Trecho fornecido:
O calendário oficial para a realização de um referendo revogatório contra o presidente da Venezuela, Nicolas Maduro, arruinaria os planos da oposição de retirá-lo do poder este ano. Mas que chances teria de atingir o seu objetivo?
A coalizão Mesa da Unidade Democrática (MUD) quer que o referendo seja realizado antes de 10 de janeiro de 2017, porque se Maduro perder, novas eleições deverão ser convocadas.
No entanto, se for revogado após essa data, os dois anos restantes de seu mandato serão conduzidos por seu vice-presidente.
Acusado pela MUD de servir ao chavismo, o Conselho Nacional Eleitoral (CNE) afastou na terça-feira (9) a possibilidade de o referendo revogatório ser realizado este ano.
A presidente do órgão eleitoral, Tibisay Lucena, anunciou que a coleta das quatro milhões de assinaturas necessárias para convocar o referendo se realizará no fim de outubro.
Isso empurraria o referendo para o final de fevereiro ou início de março de 2017.
Embora a CNE tenha organizado a eleição de Maduro em cinco semanas após a morte de Hugo Chavez em 2013, os analistas acreditam que não há nenhuma vontade de acelerar o processo revogatório.
A MUD considera as manifestações como sua principal arma de pressão e convocou uma marcha nacional em Caracas em 1º de setembro para exigir a data da coleta de assinaturas.
Mas desde 2014, quando houve protestos maciços que deixaram 43 mortos, a oposição não é capaz de organizar passeatas em massa.

Dados para revisão:
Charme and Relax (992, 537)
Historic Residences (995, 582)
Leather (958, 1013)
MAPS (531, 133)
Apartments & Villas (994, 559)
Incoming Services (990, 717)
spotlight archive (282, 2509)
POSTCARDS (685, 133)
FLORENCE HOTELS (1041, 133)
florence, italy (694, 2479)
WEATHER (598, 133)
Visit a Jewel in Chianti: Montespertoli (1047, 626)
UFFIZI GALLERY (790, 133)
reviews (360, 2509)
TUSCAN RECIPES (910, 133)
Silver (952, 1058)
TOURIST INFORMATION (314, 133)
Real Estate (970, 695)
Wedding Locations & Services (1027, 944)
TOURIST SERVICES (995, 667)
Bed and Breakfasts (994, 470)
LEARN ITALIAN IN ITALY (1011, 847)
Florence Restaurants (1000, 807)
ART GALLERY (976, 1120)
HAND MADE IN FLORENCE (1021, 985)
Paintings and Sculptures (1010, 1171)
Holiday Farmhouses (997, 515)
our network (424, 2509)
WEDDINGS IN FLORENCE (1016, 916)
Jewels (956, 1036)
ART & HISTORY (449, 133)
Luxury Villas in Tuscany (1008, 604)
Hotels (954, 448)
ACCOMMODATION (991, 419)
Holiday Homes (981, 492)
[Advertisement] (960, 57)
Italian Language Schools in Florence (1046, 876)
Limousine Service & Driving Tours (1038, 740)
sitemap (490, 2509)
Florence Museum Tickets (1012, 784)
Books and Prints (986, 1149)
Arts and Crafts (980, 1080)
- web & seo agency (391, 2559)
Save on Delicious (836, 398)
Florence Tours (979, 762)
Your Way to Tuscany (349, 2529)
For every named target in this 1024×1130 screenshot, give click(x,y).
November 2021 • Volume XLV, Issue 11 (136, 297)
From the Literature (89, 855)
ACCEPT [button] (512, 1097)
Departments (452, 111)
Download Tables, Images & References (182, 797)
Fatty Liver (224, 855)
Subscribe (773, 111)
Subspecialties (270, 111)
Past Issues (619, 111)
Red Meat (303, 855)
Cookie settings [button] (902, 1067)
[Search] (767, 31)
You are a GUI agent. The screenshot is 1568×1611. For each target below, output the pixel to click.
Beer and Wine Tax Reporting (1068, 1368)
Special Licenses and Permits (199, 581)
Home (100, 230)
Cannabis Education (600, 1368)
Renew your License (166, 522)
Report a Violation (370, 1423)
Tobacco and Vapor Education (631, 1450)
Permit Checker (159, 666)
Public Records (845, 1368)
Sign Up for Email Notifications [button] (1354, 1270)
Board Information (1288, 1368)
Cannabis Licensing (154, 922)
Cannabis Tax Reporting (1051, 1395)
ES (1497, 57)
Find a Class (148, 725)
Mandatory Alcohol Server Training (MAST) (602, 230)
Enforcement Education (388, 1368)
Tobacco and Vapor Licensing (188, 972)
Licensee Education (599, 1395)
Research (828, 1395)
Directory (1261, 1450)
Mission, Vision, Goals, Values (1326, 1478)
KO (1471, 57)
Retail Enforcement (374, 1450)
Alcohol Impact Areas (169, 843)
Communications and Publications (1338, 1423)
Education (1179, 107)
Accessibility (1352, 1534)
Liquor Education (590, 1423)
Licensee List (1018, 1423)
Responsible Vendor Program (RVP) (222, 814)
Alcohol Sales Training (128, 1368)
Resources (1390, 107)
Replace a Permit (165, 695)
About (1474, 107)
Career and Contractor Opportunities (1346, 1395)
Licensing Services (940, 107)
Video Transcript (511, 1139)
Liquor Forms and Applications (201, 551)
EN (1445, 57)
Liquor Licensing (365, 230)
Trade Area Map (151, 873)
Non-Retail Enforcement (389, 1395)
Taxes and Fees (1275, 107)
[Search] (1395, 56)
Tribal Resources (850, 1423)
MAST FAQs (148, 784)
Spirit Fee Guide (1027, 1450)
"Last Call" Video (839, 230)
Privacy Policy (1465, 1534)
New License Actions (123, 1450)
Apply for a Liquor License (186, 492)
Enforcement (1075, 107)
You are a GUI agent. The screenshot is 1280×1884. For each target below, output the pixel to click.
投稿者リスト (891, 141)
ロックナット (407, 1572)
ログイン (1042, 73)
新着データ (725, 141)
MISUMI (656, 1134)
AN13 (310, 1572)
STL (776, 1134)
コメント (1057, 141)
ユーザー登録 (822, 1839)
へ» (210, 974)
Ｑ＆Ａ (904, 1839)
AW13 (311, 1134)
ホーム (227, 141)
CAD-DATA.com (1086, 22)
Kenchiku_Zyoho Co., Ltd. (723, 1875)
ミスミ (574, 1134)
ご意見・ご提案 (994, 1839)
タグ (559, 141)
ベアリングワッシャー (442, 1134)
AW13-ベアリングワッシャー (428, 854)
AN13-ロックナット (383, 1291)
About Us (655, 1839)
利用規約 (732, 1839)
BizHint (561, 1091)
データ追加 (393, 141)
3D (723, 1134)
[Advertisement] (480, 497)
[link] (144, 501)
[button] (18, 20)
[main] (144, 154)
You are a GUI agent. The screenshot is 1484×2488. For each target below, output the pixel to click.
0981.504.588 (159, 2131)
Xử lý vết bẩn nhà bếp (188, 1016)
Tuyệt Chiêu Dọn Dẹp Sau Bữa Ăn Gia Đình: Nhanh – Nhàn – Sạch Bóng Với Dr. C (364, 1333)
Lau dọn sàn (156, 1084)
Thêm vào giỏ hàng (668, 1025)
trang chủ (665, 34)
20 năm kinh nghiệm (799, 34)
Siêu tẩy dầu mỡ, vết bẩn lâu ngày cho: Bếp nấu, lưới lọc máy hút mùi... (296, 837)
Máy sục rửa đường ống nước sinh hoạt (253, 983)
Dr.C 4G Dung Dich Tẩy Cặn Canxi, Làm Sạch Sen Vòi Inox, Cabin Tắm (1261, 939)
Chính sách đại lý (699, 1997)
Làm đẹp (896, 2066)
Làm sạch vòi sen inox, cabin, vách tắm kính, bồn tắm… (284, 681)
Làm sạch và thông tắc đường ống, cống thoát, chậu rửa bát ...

O que fazer: Com base no trecho fornecido, explique em uma a três frases por que a MUD quer que o referendo seja realizado antes de 10 de janeiro de 2017.

Sua solução: Se Maduro perder o referendo antes dessa data, novas eleições deverão ser convocadas. Se ele for revogado depois dela, os dois anos restantes de seu mandato serão conduzidos por seu vice-presidente.